Dunedin is in sixth place, with typical buying costs at 101% of the average rental. Kiernan said that could reflect a rental stock with larger-than-average numbers of bedrooms because of the student population.
The more expensive areas to buy compared to rent are Queenstown-Lakes, Taupō, Hastings, Auckland, and Central Otago. In Queenstown, it is three times as expensive to buy a median house as it is to pay rent.
At a national level, the cost of buying sits at 219% of the cost of renting.
Auckland is at 235%.
Kiernan said mortgage payments were not massively above the long-term average compared to rent at the moment, possibly due to the strong rent growth seen last year due to rising immigration.

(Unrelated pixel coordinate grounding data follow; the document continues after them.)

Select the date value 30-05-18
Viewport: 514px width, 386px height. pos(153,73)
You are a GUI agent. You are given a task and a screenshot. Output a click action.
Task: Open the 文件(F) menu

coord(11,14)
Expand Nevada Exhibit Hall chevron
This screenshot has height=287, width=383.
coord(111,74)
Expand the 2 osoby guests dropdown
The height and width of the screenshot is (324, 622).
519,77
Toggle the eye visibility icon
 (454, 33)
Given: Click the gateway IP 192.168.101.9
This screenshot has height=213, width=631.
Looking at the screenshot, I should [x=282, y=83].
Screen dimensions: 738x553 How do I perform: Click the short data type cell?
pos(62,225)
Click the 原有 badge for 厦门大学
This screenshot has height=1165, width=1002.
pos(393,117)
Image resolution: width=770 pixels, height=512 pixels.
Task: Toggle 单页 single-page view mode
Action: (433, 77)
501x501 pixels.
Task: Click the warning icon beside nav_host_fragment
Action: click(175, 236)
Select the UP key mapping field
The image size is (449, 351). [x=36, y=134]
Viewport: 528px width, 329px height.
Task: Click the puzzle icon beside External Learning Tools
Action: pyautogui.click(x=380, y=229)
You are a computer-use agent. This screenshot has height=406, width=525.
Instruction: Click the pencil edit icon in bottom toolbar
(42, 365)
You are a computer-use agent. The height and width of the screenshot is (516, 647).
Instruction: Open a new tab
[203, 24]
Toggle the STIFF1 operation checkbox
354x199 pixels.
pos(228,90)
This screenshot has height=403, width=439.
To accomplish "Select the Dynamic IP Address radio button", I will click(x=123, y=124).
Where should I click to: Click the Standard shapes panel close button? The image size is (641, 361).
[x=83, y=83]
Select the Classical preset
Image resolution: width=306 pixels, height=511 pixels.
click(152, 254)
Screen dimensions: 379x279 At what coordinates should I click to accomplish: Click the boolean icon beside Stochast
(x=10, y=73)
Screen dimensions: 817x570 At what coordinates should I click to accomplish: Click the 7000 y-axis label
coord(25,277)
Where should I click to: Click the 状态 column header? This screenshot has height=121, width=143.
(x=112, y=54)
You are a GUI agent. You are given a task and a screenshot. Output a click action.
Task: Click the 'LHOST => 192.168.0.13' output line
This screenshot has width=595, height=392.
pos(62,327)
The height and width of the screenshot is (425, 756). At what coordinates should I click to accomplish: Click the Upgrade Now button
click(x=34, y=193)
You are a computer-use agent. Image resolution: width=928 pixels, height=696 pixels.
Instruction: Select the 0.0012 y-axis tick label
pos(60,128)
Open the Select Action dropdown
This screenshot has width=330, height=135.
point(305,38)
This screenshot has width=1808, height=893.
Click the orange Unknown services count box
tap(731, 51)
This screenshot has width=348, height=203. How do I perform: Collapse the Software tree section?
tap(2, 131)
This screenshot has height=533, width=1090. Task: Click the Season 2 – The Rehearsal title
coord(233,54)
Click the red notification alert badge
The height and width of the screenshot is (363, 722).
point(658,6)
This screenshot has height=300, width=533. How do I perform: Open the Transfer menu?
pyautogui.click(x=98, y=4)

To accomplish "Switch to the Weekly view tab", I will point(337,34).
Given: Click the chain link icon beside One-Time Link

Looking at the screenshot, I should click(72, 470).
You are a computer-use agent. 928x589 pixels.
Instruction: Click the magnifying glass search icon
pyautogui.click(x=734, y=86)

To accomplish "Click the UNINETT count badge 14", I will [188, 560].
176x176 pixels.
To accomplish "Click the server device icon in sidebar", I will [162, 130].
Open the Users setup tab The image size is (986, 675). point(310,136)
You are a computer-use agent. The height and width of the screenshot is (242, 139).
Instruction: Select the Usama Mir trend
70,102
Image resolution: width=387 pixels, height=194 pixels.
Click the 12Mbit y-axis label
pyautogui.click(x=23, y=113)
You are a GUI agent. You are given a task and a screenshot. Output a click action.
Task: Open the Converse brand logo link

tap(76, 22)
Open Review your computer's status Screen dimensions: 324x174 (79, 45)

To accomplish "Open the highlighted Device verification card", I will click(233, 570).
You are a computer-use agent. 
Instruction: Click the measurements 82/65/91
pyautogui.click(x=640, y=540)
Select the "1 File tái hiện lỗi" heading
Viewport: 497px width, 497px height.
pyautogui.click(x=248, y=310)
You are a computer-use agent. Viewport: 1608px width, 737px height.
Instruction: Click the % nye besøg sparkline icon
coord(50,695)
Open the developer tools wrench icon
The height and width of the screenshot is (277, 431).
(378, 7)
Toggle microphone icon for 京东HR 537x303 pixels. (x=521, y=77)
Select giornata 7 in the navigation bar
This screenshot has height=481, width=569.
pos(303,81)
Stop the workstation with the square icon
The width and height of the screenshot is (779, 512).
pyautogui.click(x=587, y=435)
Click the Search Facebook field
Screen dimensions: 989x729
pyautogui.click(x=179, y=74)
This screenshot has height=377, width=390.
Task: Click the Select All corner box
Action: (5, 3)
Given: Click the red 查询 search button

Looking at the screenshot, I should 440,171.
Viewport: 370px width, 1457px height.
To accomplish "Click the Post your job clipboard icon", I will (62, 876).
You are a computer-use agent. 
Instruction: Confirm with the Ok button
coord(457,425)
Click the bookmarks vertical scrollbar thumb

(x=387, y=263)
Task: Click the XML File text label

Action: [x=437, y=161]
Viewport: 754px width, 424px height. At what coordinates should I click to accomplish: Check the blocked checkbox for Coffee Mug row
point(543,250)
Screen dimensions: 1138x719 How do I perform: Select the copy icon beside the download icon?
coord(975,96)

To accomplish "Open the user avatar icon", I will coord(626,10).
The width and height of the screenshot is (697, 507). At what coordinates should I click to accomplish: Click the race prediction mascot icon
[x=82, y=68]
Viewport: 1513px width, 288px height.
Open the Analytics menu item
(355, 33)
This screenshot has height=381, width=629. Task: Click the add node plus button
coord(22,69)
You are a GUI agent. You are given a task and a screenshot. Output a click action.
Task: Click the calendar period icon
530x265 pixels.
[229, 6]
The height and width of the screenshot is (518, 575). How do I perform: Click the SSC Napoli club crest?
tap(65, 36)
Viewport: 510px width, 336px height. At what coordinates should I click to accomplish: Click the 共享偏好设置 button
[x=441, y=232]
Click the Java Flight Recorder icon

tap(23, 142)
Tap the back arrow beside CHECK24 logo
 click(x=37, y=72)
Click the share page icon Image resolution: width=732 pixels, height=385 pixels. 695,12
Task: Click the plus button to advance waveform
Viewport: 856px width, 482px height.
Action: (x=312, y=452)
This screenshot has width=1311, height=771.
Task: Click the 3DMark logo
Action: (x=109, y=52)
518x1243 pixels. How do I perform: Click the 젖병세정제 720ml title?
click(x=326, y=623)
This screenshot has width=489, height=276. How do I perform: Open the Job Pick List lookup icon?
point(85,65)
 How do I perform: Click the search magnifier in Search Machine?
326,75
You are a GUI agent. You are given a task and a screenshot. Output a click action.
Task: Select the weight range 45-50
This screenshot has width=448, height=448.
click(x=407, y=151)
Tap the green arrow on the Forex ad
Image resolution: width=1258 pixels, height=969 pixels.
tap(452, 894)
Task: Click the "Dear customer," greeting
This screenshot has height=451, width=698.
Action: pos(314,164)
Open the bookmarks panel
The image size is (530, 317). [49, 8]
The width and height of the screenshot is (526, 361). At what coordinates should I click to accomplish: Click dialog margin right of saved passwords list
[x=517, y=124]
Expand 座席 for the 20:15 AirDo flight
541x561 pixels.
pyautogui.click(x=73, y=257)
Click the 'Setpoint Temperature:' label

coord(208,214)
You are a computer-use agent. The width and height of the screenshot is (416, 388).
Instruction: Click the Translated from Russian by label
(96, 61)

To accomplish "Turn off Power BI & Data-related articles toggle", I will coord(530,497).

“It wasn’t as elevated now as I thought it might have been ... I think [rising rent] is an aspect of it, we’ve had reasonable rent price inflation through 2023, it wasn’t massive but it was faster than normal.
“There’s also – if you compare things to late 2020 early 2021 you’ve also had the dynamic where, yes, interest rates have been rising making mortgage repayments higher but you have also had house prices come back 15 or 20% as well which has mitigated that rise.”
The cost of buying compared to renting was highest at a national level before the global financial crisis, when it hit three times.
He said through this period both interest rates and house prices were trending upwards, which was a double-whammy.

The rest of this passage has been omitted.